Con varios buenos ejemplos se puede ver que ahora los registros tienen mucho más contexto; son noticias, reportajes y análisis que recogen esas experiencias de los reporteros de los 80 y principios de los 90. Los periodistas José Guarnizo Álvarez, Ricardo León Cruz, Nelson Matta, Walter Arias, Stephen Arboleda, Mauricio Builes, Juan Carlos Monroy, Javier Alexánder Macías, Daniel Rivera Marín y Juan David Ortiz lo siguen intentado. Ahí están los reportes sobre La Escombrera, un botadero de escombros de la comuna 13 donde los paras, y agentes del Estado, habrían desaparecido a más de 100 personas. 
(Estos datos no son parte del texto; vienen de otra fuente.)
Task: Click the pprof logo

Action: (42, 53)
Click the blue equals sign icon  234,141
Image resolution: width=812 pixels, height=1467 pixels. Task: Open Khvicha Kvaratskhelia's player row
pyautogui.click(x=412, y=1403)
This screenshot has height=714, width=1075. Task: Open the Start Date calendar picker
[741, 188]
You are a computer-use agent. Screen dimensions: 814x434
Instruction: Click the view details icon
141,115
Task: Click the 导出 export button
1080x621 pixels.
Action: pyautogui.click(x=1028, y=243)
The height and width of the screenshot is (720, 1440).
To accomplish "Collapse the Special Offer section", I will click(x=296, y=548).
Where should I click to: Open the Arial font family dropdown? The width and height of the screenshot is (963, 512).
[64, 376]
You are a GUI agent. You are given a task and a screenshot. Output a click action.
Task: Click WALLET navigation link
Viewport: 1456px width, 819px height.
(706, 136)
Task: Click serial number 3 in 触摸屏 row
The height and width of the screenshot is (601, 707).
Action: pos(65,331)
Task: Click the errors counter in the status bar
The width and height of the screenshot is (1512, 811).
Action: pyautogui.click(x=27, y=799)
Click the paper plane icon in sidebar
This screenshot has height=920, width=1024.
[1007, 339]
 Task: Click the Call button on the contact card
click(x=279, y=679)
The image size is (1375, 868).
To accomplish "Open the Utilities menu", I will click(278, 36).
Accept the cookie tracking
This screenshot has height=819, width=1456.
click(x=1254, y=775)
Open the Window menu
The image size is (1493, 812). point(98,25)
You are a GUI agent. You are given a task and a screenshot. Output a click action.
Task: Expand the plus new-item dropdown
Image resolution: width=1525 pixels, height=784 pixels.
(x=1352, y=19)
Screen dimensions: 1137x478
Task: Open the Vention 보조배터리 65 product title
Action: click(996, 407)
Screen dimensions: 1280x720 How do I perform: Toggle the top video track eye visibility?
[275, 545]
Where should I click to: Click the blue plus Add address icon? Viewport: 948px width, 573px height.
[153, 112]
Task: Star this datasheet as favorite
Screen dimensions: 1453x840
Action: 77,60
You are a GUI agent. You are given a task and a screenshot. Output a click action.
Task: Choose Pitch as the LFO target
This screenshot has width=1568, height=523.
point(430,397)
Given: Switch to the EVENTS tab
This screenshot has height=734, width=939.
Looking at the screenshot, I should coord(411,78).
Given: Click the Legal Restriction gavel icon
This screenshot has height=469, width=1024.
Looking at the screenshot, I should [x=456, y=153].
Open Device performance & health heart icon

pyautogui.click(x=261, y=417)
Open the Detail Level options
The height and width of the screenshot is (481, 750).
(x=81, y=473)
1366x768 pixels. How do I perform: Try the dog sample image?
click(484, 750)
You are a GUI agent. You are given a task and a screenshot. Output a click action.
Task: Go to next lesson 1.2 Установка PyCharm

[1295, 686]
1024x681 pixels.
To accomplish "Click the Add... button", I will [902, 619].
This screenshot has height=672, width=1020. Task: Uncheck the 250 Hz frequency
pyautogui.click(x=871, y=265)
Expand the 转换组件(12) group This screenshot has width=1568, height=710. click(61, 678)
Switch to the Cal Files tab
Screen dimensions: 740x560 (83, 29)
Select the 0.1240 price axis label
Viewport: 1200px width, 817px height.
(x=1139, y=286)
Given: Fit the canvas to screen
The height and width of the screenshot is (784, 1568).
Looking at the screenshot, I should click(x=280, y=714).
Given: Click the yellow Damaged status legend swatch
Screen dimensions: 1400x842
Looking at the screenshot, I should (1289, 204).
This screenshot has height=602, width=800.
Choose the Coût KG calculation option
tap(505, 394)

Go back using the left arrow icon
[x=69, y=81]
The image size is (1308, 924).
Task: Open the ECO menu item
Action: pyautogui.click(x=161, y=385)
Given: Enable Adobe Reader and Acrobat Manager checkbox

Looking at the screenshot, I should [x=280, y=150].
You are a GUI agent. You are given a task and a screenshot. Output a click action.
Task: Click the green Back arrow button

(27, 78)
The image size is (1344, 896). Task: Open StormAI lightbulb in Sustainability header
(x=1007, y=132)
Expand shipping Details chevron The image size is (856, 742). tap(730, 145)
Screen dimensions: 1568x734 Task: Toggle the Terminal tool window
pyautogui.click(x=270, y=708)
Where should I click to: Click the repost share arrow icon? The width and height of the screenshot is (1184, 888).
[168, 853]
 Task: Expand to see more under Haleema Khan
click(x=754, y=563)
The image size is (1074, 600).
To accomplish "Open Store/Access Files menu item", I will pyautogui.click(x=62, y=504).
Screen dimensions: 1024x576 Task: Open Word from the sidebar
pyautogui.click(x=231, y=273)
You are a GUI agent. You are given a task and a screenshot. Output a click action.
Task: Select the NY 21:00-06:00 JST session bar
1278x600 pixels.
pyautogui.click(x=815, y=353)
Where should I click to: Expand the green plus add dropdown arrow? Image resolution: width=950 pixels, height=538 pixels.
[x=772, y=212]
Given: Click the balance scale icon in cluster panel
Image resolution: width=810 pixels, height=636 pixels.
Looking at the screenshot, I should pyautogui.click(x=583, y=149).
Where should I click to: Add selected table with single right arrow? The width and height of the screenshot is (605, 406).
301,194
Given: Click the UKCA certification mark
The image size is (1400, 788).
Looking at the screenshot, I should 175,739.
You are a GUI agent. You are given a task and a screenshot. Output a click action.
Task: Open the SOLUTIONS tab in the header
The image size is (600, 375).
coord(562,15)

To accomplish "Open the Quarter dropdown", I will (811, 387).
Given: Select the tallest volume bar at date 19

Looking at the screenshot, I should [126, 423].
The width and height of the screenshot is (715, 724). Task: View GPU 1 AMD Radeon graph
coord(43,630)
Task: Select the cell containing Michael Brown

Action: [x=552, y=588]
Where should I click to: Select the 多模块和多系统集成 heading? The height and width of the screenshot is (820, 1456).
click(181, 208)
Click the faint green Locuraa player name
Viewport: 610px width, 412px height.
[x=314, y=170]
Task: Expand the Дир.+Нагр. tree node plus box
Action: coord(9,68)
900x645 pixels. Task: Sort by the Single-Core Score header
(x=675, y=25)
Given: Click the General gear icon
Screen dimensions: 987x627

En los archivos digitales e impresos de los medios están vivos los testimonios de por qué Medellín ha sido tan violenta y estigmatizada, de cómo sigue resistiendo y cada vez más trabaja por superar ese horror. Testimonios logrados por periodistas que lo han arriesgado todo para que la ciudad despierte, para que el país no olvide, para que nadie diga que eso no ocurrió, así como esperaba Primo Levi con su testimonio del Lager.